Little is known about Zimbabwe’s new deputy finance minister.
His LinkedIn profile cites him as a venture capitalist with a company that focuses on “investing in financial services, mining, real estate and construction within Zimbabwe and the Southern African region”.
He obtained a bachelor of science degree from Drake University in the US and a law degree from the University of Zimbabwe.
At the age of 26, he was appointed as a board member of a state-owned mortgage lender National Building Society (NBS).
Mnangagwa’s son is the Zanu-PF youth quota MP in the Midlands province.
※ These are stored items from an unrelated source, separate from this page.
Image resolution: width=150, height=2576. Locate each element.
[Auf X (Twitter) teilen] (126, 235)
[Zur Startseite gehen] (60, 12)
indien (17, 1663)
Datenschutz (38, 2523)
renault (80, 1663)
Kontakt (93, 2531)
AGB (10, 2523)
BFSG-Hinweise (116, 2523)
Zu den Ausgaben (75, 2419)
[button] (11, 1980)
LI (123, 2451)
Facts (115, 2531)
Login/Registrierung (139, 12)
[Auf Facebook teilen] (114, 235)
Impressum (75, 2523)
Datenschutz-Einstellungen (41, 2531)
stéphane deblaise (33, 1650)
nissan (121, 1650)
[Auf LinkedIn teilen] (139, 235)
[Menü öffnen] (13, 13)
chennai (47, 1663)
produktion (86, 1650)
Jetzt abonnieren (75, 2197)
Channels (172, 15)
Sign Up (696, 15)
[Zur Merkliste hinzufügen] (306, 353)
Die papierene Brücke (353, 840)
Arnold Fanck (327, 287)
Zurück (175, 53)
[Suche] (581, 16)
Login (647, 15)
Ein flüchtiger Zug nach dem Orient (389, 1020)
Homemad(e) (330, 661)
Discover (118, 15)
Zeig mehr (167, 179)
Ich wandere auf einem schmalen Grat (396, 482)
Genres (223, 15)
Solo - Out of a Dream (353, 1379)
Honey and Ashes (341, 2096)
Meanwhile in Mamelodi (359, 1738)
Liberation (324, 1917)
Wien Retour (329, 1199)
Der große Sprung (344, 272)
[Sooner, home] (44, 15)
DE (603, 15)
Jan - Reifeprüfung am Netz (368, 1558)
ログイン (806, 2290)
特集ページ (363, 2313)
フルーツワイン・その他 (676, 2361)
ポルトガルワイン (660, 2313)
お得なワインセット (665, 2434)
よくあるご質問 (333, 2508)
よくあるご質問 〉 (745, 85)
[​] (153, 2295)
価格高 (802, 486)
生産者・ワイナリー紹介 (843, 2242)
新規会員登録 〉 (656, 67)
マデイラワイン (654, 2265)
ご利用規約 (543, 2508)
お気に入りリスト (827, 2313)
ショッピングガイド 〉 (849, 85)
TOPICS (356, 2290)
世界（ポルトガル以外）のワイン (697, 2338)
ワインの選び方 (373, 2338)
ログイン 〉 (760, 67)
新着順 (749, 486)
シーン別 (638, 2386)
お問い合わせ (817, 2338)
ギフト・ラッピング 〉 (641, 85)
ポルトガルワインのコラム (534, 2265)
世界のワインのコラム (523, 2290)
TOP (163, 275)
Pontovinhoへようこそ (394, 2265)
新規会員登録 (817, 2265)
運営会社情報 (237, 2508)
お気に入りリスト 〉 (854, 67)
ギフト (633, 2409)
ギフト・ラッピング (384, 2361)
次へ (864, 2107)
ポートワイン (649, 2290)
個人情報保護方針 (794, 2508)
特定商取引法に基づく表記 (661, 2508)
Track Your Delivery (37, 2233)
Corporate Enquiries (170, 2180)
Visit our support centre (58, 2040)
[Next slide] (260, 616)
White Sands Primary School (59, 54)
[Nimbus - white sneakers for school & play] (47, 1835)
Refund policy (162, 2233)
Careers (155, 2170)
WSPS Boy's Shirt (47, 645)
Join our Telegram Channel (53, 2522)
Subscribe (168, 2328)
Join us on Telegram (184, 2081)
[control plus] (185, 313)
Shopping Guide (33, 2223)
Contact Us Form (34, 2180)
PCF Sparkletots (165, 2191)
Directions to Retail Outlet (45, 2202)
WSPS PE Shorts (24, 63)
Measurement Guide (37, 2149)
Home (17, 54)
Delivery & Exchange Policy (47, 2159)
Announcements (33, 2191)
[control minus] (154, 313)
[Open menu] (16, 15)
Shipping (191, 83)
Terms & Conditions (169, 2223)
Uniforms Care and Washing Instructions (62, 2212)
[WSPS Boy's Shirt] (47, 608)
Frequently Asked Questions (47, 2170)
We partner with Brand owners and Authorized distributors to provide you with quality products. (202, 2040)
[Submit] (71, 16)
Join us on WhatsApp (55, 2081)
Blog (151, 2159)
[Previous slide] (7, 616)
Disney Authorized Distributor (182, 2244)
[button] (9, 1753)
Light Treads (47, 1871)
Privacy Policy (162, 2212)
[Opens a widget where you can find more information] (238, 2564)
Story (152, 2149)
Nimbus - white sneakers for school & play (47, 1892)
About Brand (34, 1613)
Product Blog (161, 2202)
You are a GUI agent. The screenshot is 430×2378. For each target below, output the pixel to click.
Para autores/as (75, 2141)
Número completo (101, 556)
The youth quota is made up of 10 candidates aged 21-35, chosen by proportional representation based on constituency votes.
His appointment to a high-ranking position has caused public outrage in the country. The main opposition party Citizens Coalition for Change (CCC) said the new cabinet “failed the credibility and legitimacy test”.
Government spokesperson Nick Mangwana said on X, formerly known as Twitter, that people related to the president are not disqualified from positions in government.
“We are lucky when in the election of MPs there are people with professional qualifications and good experience in the pool the president has to pick ministers from. If some of those happen to be related to him, that doesn’t disqualify them for nomination on that basis only. They are also Zimbabweans,” said Mangwana.